Num sentido derivado, a idéia de santidade também é aplicada a coisas e
pessoas que são colocadas numa relação especial com Deus. A terra de Canaã, a
cidade de Jerusalém, o monte-templo, o tabernáculo e o templo, os sábados e as
festas solenes de Israel - todas estas coisas são chamadas santas, visto serem
consagradas a Deus e introduzidas no resplendor da sua augusta santidade.
Similarmente, os profetas, os levitas e os sacerdotes são chamados santos na
qualidade de pessoas que foram separadas para o serviço especial do Senhor.
Israel tinha os seus lugares sagrados, as suas épocas sagradas, os seus ritos
sagrados e as suas pessoas sagradas. Contudo, esta ainda não é a idéia ética da
santidade. Uma pessoa podia ser sagrada e, todavia, estar inteiramente vazia da
graça de Deus em seu coração. Na antiga dispensação, como também na nova, a
santidade ética resulta da influência renovadora e santificante do Espírito
Santo. Deve-se lembrar, porém, que mesmo quando a concepção de santidade é
completamente espiritualizada, sempre expressa uma relação. Nunca a idéia de
santidade é a de bondade moral, considerada em si mesma, mas sempre é a idéia
de bondade ética vista em relação com Deus.
2. NO NOVO TESTAMENTO. Ao
passarmos do Antigo Testamento para o Novo, damo-nos conta de uma notável
diferença. Enquanto no Antigo Testamento não há nem um só atributo de Deus que
sequer lembre alguma semelhança com a proeminência dada a sua santidade, no
Novo Testamento raramente se atribui santidade a Deus.

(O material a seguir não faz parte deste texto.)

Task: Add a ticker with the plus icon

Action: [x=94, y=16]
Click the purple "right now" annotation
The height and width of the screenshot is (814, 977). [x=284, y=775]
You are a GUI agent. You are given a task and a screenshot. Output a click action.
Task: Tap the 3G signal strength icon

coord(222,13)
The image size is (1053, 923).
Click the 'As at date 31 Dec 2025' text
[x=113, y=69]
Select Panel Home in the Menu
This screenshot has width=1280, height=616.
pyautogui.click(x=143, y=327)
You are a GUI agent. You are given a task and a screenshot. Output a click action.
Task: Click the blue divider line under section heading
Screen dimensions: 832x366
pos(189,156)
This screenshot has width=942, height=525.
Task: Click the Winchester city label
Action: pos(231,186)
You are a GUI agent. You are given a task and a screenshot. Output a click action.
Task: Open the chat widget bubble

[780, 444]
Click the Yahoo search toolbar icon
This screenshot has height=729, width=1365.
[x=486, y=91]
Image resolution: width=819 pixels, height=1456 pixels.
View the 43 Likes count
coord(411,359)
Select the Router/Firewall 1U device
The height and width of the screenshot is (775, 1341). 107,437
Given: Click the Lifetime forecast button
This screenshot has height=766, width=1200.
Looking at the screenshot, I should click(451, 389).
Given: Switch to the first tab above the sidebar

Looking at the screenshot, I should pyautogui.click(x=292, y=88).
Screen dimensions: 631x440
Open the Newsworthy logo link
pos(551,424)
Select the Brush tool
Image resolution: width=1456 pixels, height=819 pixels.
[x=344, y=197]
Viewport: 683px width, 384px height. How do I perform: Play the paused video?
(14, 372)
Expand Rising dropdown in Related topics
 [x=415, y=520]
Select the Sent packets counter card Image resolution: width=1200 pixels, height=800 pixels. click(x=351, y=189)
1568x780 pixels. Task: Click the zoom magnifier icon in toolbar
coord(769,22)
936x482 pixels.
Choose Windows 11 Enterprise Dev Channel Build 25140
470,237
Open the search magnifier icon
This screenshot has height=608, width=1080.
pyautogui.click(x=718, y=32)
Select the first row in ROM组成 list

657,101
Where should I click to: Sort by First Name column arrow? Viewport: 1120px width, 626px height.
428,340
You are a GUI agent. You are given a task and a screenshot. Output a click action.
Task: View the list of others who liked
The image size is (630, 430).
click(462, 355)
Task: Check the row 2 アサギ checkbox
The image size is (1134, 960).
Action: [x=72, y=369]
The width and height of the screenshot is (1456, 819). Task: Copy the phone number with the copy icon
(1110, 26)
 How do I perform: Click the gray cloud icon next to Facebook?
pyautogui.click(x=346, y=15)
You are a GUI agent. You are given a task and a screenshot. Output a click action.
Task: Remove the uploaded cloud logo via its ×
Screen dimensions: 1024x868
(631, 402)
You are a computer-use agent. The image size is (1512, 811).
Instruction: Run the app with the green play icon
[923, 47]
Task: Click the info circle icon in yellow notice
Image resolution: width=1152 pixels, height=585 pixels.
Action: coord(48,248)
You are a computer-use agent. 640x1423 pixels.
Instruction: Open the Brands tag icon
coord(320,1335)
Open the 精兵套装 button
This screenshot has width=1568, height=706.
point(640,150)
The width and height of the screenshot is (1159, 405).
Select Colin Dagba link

Exceto nalgumas citações
do Antigo Testamento, somente nos escritos de João a santidade é atribuída a
Deus, Jo 17.11; lJo 2.20; Ap 6.10. Com toda a probabilidade, a explicação para
isso está no fato de que a santidade, no Novo Testamento, projeta-se como a
característica especial do Espírito Santo, por quem os crentes são
santificados, são qualificados para o serviço e são conduzidos ao seu destino
eterno, 2Ts 2.13; Tt 3.5.
A palavra hagios é
empregada em conexão com o Espírito de Deus cerca de cem vezes. Contudo, a
concepção de santidade e de santificação no Novo Testamento não é diferente da
que se vê no Antigo Testamento. Tanto naquele como neste a santidade, num
sentido derivado, é atribuída ao homem. Num e no outro a santidade ética não é
mera retidão moral, e nunca a santificação é mero melhoramento moral. Há
confusão destas duas coisas atualmente, quando falam em salvação pelo caráter.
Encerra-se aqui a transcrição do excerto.